0
votes

From what I understand about Kepler GPUs, and CUDA in general, is that when a single SMX unit works on a block, it launches warps which are groups of 32 threads. Now here are my questions:

1) If the SMX unit can work on 64 warps, that means there is a limit of 32x64 = 2048 threads per SMX unit. But Kepler GPUs have 4 warp schedulers, so does this mean that only 4 warps can be worked on simultaneously within a GPU kernel? And if so, does this mean I should really be looking for blocks that have multiples of 128 threads (assuming no divergence in threads) as opposed to the recommended 32? This is of course, ignoring any divergence or even cases where something like a global memory access can cause a warp to stall and have the scheduler switch to another.

2) If the above is correct, is the best possible outcome for a single SMX unit to work on 128 threads simultaneously? And for something like a GTX Titan that has 14 SMX units, a total of 128x14 = 1792 threads? I see numbers online that says otherwise. That a Titan can run 14x64 (max warps per SMX) x32(threads per SMX) = 28,672 concurrently. How can that be is SMX units launch warps, and only have 4 warp schedulers? They cannot launch all 2048 threads per SMX at once? Maybe I'm confused as to the definition of the maximum number of threads the GPU can launch concurrently, with what you are allowed to queue?

I appreciate answers and clarification on this.

1
where is your programming related effort?Enamul Hassan

1 Answers

3
votes

so does this mean that only 4 warps can be worked on simultaneously within a GPU kernel?

Instructions from up to 4 warps can be scheduled in any given clock cycle on a kepler SMX. However due to pipelines in execution units, in any given clock cycle, instructions may be in various stages of pipeline execution from any and up to all warps currently resident on the SMX.

And if so, does this mean I should really be looking for blocks that have multiples of 128 threads (assuming no divergence in threads) as opposed to the recommended 32?

I'm not sure how you jumped from the previous point to this one. Since instruction mix presumably varies from warp to warp (since different warps are presumably at different points in the instruction stream) and instruction mix varies from one place to another in the instruction stream, I don't see any logical connection between 4 warps schedulable in a given clock cycle, and any need to have groups of 4 warps. A given warp may be at a point where its instructions are highly schedulable (perhaps at a sequence of SP FMA, requiring SP cores, which are plentiful), and another 3 warps may be at another point in the instruction stream where their instructions are "harder to schedule" (perhaps requiring SFUs, which there are fewer of). Therefore arbitrarily grouping warps into sets of 4 doesn't make much sense.
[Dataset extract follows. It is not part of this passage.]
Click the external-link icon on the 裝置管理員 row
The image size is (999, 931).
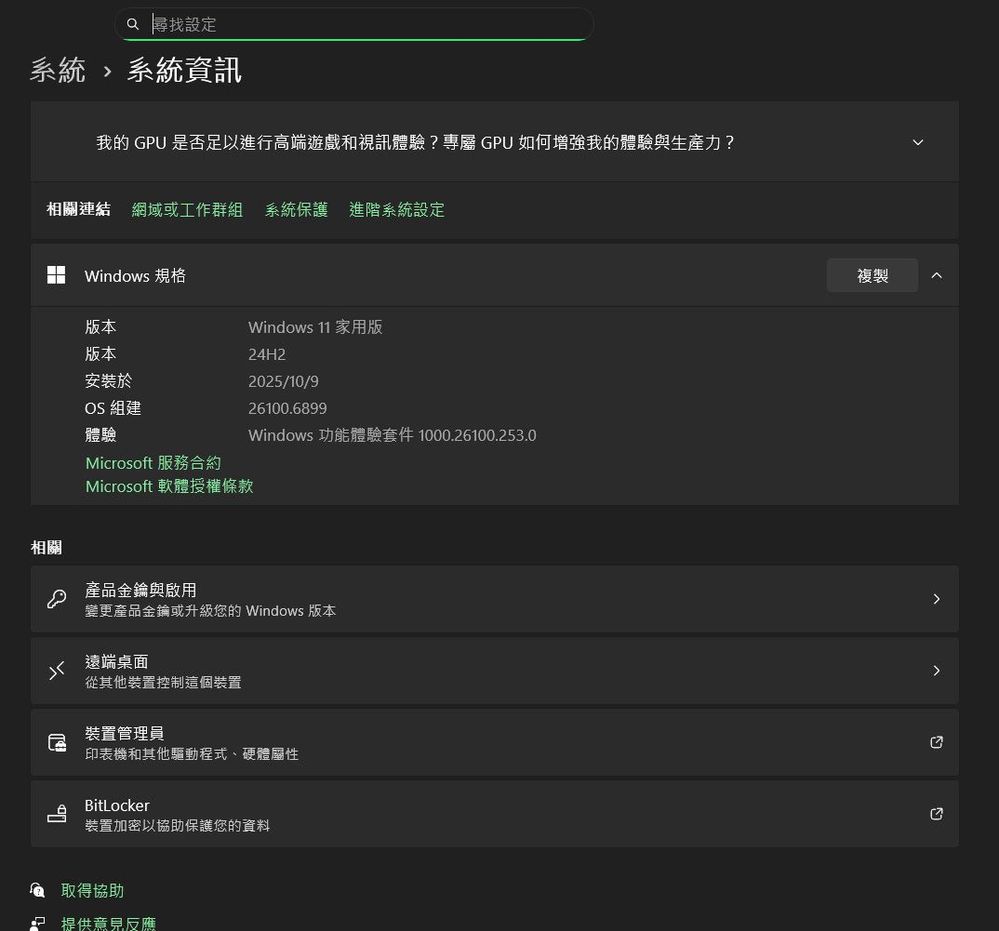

Note that we don't require divergence for warps to get out of sync with each other. The natural behavior of the scheduler coupled with the varying availability of execution resources could create warps that were initially together, to be at different points in the instruction stream.

For your second question, I think your fundamental knowledge gap is in understanding how a GPU hides latency. Suppose a GPU has a set of 3 instructions to issue across a warp:

LD R0, a[idx]
LD R1, b[idx]
MPY R2, R0, R1

The first instruction is a LD from global memory, and it can be issued and does not stall the warp. The second instruction likewise can be issued. The warp will stall at the 3rd instruction, however, due to latency from global memory. Until R0 and R1 become properly populated, the multiply instruction cannot be dispatched. Latency from main memory prevents it. The GPU deals with this problem by (hopefully) having a ready supply of "other work" it can turn to, namely other warps in an unstalled state (i.e. that have an instruction that can be issued). The best way to facilitate this latency-hiding process is to have many warps available to the SMX. There isn't any granularity to this (such as needing 4 warps). Generally speaking, the more threads/warps/blocks that are in your grid, the better chance the GPU will have of hiding latency.

So it is true that the GPU cannot "launch" 2048 threads (i.e. issue instructions from 2048 threads) in a single clock cycle. But when a warp stalls, it is put into a waiting queue until the stall condition is lifted, and until then, it is helpful to have other warps "ready to go", for the next clock cycle(s).

GPU latency hiding is a commonly misunderstood topic. There are many available resources to learn about it if you search for them.